THE BIRDS AND THE BEES: INSECT AND VERTEBRATE ICHNOFOSSIL EVIDENCE FOR FLUCTUATING GROUNDWATER TABLE AND LAKE LEVEL, GREEN RIVER AND WASATCH FORMATIONS, EOCENE, WYOMING
The Wilkins Peak Member, Green River Formation and Cathedral Bluffs Tongue, Wasatch Formation (underfilled lake basin), contain abundant insect traces (termites, beetles, Maconopsis, Eatonichnus, etc.) in sheetflood deposits up to 3 m thick, indicating substantial drawdown of groundwater after deposition. Bird and tetrapod tracks on multiple bedding planes demonstrate that multiple events deposited 30-70 cm thick bedsets with intervening water-level fall. Burrow assemblages suggest soil moisture of 10-30% and minimum annual temperatures of >4°C. Shoreline strata contain only epifaunal trails (Scolicia, Cochlichnus), with other indices of saline to alkaline waters.

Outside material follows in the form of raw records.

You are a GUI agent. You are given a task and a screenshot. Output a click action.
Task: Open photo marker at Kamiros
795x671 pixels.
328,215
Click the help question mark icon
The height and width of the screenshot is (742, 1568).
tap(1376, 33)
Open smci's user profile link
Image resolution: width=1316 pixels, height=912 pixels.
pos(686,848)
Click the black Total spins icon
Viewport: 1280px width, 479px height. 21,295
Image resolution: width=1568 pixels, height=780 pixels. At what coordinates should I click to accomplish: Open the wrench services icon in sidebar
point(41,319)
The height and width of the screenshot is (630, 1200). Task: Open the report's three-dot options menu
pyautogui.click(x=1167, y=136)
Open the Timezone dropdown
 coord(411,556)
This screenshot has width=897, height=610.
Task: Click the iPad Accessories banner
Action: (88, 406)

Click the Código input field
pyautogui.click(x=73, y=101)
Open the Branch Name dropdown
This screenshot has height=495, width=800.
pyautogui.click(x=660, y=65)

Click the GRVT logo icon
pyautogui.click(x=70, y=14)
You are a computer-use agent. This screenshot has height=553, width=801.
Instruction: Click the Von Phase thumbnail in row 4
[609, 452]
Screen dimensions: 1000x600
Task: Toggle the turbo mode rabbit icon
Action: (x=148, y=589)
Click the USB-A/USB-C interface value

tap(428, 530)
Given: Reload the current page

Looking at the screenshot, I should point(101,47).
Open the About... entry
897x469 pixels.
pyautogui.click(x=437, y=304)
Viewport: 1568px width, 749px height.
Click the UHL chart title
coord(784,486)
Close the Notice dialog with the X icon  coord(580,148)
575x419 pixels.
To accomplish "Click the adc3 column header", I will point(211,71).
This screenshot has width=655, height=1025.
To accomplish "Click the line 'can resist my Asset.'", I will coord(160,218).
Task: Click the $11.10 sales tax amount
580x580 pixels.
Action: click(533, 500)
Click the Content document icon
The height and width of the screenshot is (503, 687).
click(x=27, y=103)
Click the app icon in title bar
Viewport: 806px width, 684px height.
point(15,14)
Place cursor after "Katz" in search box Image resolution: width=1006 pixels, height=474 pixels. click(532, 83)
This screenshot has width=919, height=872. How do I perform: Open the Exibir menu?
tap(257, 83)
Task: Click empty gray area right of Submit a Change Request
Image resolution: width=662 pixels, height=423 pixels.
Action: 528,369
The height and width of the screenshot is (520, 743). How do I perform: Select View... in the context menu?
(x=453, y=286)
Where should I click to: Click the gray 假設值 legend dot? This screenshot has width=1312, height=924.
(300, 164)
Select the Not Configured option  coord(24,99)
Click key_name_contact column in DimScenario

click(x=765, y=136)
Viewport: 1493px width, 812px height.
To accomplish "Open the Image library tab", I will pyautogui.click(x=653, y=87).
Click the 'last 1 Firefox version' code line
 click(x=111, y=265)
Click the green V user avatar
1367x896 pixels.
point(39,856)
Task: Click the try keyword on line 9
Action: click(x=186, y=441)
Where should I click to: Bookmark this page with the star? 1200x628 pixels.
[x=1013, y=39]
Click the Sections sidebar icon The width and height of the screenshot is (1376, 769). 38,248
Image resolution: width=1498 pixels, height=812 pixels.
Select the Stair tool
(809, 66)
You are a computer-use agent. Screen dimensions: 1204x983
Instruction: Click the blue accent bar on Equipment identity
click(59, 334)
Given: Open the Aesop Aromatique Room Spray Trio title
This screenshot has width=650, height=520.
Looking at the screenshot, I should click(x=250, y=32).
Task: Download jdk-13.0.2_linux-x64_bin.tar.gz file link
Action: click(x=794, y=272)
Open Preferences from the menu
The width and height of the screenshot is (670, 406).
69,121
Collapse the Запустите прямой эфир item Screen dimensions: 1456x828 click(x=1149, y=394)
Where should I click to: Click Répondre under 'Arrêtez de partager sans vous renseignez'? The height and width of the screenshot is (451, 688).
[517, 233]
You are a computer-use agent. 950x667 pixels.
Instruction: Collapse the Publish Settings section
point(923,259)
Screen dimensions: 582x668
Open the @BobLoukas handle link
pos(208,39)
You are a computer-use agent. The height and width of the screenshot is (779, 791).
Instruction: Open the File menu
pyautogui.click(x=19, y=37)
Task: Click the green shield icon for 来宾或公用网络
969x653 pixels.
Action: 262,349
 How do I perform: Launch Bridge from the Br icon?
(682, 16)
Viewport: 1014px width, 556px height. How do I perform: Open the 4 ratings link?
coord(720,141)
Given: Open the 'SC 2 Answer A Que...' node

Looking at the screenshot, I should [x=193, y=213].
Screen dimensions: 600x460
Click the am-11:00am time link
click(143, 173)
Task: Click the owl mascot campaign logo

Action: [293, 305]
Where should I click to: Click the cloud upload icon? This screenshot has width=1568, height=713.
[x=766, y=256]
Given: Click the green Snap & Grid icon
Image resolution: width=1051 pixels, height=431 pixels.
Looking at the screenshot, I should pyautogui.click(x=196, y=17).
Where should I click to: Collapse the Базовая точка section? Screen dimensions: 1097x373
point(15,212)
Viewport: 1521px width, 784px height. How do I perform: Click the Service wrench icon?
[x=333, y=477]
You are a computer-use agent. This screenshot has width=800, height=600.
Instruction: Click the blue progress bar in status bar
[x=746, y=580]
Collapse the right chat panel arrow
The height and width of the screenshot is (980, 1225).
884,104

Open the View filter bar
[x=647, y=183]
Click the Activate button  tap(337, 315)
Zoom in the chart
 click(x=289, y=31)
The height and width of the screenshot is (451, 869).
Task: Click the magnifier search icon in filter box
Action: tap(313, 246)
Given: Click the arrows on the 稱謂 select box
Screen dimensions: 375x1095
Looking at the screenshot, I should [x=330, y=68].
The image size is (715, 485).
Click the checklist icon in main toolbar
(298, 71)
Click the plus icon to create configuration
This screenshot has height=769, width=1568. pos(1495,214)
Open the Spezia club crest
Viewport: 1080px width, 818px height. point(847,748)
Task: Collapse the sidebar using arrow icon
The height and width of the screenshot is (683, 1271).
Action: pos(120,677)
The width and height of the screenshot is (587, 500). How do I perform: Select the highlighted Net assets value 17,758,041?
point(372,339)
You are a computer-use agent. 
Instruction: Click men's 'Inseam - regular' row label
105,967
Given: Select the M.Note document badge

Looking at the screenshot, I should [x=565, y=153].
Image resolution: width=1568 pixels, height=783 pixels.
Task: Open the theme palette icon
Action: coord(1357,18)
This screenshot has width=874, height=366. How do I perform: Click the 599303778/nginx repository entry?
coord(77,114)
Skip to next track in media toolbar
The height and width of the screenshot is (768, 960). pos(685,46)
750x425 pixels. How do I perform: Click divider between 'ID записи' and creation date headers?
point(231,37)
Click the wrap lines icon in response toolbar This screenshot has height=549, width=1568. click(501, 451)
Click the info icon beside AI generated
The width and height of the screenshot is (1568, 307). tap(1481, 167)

The lower LaClede Bed, Green River Formation and coeval Wasatch Formation (balanced-fill lake basin) contain abundant insect traces in shoreline, floodplain, and meandering-fluvial strata (termite, ant, bee, caddisfly, and beetle nests and burrows, etc.). Some meandering channel units up to 2.5-m thick contain extensive ant nests, indicating complete withdrawal of groundwater. Vertisols with associated floodplain strata contain bee and beetle burrows and tetrapod tracks which also record fluctuations of the groundwater table.
The Luman and Niland Tongues and associated Wasatch Formation (overfilled lake basin) contain mostly epifaunal insect and tetrapod tracks and trails and few infaunal insect burrows in shoreline or lake-plain strata (Haplotichnus, Steinichnus, Fuersichnus, adhesive meniscate burrows). These observations suggest persistently high water levels that accords with the co-occurrence of histosols, coals, and freshwater flora and fauna.